I am working on a dataset of 5 columns (named 'Healthy', 'Growth', 'Refined', 'Reasoned', 'Accepted') and 50k rows. I divided it into a train dataset (10k) and a validation set (the rest of the dataset). I built a Bayesian Belief Network with the following edges ('Healthy', 'Refined'), ('Healthy', 'Reasoned'), ('Refined', 'Accepted'), ('Reasoned', 'Accepted'), ('Growth', 'Accepted'). I would like, in order to evaluate the quality of my network, to insert evidence in the nodes 'Healthy', 'Growth', 'Refined' and 'Reasoned', predict the value of 'Accepted' and finally compare it with the actual value in the validation set. The for loop I made stops always after 584 iterations without sending any error message and the kernel looks still busy.

Here is a simpler version of my code. I write only the version of the Network with the Maximum likelihood method for computing the parameters. The issue is the same also with other method of computing the parameters.

import pandas as pd
from pgmpy.base import DAG 
from pgmpy.models import BayesianNetwork
from pgmpy.sampling import BayesianModelSampling
from pgmpy.factors.discrete import State

#import dataset
df = pd.read_csv("C:\\Users\\puddu\\Desktop\\Tools\\Dummy.BBN\\Dummy_data_set.csv")

#preliminary operation on dataset
df.rename(columns = {'Q1.Healthy':'Healthy', 'Q2.Growth':'Growth',
                              'Q3.Refined':'Refined', 'Q9.Accepted':'Accepted',
                              'Q8.Reasoned':'Reasoned'}, inplace = True)

nodes = ('Healthy', 'Growth', 'Refined', 'Reasoned', 'Accepted')

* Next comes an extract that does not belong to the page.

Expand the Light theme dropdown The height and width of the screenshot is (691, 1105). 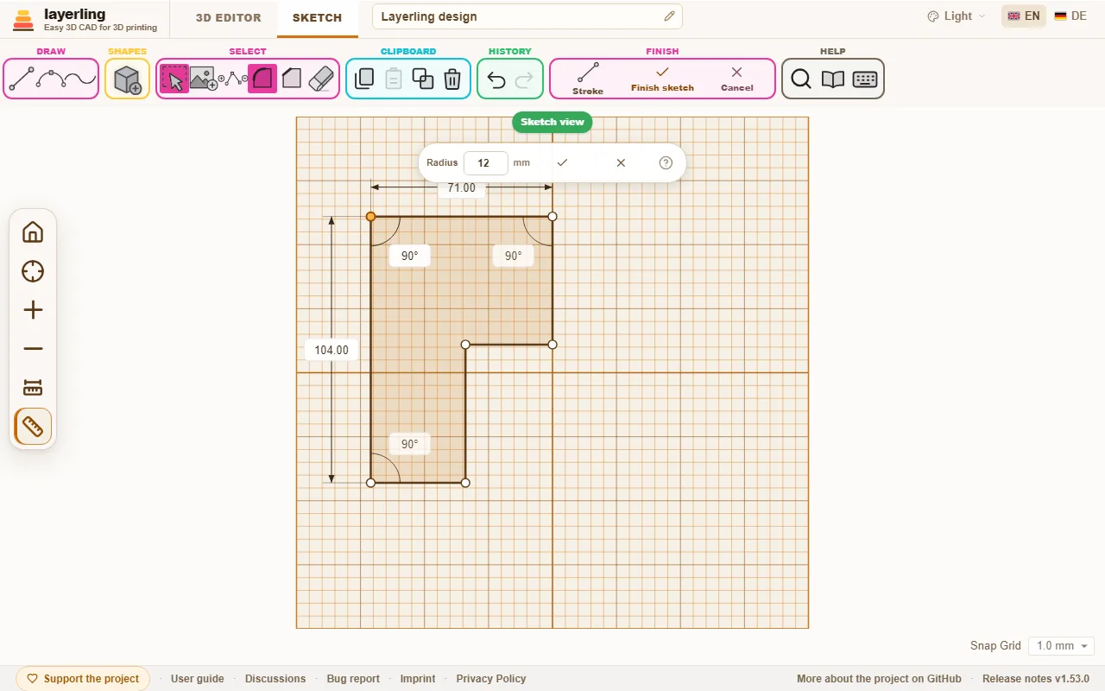click(957, 16)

replies = ['E','D', 'C', 'B', 'A']

edges = [('Healthy', 'Refined'),
          ('Healthy', 'Reasoned'),
          ('Refined', 'Accepted'),
          ('Reasoned', 'Accepted'),
          ('Growth', 'Accepted')]

for nod in nodes:
    df[nod]=df[nod].astype('category')
    df[nod] = df[nod].cat.set_categories(replies, ordered=True) 

#training set definition
df_train = df.head(10000).copy().reset_index(drop= True)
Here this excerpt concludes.